- [Check your understanding]
• 1. Answer these from the Mangelia concinna entry:
(a) What family is the species placed in?
(b) Who described the species, and in what year?
(c) What length does the shell reach?
• 2. Extend the Mangelia concinna entry past its last sentence.

- [Excerpted passage]
************
Mangelia concinna

Scientific classification
- Kingdom: Animalia
- Phylum: Mollusca
- Class: Gastropoda
- Subclass: Caenogastropoda
- Order: Neogastropoda
- Superfamily: Conoidea
- Family: Mangeliidae
- Genus: Mangelia
- Species: M. concinna
- Binomial name: Mangelia concinna A.A. Gould, 1860
- Synonyms: Daphnella concinna (A.A. Gould, 1860)

= Mangelia concinna =

- Authority: A.A. Gould, 1860
- Synonyms: Daphnella concinna (A.A. Gould, 1860)

Species of gastropod

Mangelia concinna is a species of sea snail, a marine gastropod mollusk in the family Mangeliidae.

This is a taxon inquirendum.

== Taxonomy ==
Mangelia concinna was described in 1860 by American conchologist Augustus A. Gould, based on a specimen collected from waters near Okinawa between 1838 and 1842 during the United States North Pacific Exploring and Surveying Expedition.

==Description==
The shell attains a length 10 mm and a diameter of 4 mm.
************
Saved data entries
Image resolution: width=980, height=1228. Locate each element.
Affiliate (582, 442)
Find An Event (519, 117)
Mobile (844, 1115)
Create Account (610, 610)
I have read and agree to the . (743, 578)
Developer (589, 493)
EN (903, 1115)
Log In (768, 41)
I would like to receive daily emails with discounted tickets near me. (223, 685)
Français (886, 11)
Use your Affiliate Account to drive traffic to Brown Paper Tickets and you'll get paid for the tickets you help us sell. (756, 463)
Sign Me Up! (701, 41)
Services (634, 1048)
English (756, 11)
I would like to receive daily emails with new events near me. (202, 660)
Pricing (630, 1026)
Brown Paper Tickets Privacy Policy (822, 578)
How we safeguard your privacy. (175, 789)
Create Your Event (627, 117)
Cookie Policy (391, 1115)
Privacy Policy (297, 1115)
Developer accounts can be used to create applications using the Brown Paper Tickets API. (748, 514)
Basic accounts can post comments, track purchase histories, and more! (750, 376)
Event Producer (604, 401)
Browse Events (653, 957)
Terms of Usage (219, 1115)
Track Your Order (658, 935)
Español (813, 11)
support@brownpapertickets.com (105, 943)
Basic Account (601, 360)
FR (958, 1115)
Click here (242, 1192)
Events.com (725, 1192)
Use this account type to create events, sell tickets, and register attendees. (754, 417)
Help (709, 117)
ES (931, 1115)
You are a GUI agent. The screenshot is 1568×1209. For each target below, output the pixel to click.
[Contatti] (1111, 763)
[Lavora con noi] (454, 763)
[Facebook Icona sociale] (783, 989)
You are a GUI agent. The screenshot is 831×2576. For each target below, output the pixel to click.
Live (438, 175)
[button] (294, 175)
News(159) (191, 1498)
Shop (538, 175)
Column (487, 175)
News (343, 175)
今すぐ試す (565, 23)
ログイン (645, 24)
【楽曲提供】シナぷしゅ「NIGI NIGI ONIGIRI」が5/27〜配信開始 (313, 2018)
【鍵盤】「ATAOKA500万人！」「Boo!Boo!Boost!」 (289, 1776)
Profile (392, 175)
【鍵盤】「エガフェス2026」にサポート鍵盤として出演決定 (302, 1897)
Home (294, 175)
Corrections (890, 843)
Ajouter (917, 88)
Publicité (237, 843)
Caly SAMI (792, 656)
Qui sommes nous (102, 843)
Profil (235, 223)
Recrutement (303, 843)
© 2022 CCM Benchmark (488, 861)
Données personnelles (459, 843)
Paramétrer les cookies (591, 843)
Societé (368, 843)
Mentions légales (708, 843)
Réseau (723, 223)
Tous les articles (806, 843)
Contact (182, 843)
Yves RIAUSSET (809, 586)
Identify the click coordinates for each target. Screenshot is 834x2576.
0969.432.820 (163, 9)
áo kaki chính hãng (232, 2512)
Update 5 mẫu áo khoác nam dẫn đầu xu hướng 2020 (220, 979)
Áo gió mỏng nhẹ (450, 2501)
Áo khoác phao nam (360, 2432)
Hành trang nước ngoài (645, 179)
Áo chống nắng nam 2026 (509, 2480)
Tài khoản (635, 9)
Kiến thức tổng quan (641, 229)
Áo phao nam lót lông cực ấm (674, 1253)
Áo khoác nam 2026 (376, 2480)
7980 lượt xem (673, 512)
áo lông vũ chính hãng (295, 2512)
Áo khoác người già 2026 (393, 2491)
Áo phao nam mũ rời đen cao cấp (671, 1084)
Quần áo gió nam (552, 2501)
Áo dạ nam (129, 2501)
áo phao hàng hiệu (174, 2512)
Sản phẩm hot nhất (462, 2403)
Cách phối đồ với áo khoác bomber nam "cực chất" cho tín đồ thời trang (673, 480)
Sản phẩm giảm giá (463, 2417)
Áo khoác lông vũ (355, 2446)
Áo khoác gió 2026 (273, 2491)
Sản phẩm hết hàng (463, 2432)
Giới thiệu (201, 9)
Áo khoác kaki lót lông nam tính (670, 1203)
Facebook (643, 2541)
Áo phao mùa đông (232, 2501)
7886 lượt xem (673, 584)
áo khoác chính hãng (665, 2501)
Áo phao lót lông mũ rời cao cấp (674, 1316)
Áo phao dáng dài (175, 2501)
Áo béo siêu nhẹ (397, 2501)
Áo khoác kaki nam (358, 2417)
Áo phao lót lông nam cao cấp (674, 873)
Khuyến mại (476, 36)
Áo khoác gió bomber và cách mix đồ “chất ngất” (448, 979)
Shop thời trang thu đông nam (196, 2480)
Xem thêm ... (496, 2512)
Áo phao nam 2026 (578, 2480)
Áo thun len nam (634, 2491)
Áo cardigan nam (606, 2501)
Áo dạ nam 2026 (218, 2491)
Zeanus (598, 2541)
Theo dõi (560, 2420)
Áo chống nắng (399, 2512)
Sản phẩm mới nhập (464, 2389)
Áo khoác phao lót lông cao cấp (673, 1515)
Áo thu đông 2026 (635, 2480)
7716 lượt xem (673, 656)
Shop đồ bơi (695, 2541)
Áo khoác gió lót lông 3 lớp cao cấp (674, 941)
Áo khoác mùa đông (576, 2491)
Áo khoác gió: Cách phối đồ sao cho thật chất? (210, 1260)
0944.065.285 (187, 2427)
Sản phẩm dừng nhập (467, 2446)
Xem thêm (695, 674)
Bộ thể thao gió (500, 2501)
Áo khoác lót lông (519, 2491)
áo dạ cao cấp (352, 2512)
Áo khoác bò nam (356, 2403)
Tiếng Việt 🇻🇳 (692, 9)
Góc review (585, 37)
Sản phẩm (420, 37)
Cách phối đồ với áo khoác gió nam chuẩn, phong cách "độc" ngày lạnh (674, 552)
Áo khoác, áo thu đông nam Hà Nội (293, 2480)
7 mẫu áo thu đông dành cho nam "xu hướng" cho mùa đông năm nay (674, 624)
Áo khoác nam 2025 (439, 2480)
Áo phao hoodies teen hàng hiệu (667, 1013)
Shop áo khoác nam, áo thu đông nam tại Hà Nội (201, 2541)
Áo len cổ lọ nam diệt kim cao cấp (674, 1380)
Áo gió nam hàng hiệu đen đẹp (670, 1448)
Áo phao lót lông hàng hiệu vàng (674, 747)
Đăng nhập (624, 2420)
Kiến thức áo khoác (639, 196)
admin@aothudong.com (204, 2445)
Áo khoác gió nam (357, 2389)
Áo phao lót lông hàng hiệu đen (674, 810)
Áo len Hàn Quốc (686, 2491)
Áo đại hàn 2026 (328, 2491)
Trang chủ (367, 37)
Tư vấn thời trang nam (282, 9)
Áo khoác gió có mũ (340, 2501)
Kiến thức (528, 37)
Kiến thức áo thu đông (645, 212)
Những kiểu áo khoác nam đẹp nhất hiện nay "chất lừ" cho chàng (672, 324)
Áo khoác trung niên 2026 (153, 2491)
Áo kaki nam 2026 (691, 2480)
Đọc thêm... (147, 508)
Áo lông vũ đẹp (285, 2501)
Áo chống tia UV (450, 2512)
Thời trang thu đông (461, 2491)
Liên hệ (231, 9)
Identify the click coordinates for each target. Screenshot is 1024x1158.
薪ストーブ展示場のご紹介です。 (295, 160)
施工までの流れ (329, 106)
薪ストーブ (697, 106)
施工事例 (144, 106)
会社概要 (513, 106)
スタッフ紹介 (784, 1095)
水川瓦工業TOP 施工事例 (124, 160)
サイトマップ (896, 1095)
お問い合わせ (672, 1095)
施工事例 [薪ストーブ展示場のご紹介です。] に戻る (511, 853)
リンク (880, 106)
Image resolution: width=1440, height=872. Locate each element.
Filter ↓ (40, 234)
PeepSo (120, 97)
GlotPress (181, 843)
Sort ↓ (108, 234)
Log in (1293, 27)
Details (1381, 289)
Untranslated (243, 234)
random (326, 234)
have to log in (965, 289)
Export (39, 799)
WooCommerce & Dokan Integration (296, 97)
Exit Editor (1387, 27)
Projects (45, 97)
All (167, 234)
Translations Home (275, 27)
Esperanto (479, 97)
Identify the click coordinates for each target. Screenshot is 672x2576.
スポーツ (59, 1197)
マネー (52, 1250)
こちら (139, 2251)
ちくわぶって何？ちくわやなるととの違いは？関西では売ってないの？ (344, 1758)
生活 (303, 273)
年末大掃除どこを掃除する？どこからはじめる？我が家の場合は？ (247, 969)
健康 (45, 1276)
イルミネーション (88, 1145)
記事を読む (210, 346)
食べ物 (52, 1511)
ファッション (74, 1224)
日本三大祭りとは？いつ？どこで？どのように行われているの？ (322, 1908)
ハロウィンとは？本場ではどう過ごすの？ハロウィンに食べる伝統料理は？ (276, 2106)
************
- [Task answers]
• 1.
(a) Mangeliidae
(b) Augustus A. Gould, in 1860
(c) 10 mm

• 2.
(Original descrfiption in Latin) The shell is thin, elongate-ovate, and turreted, exhibiting a glossy surface that is sculptured with very fine transverse striae. Its base color is straw-colored, adorned with square rust-colored spots near the suture, followed by a narrow white band, and finally painted with reddish bands and lines. Comprising eight whorls that slope backward, the upper ones appear striate. The aperture measures half the total length and is narrow. The outer lip is thin, and a sinus is almost absent. The columella appears rounded and polished, and the siphonal canal is wide and very short.

==Distribution==
This marine species inhabits waters near the island of Okinawa in the Ryukyu Islands of Japan.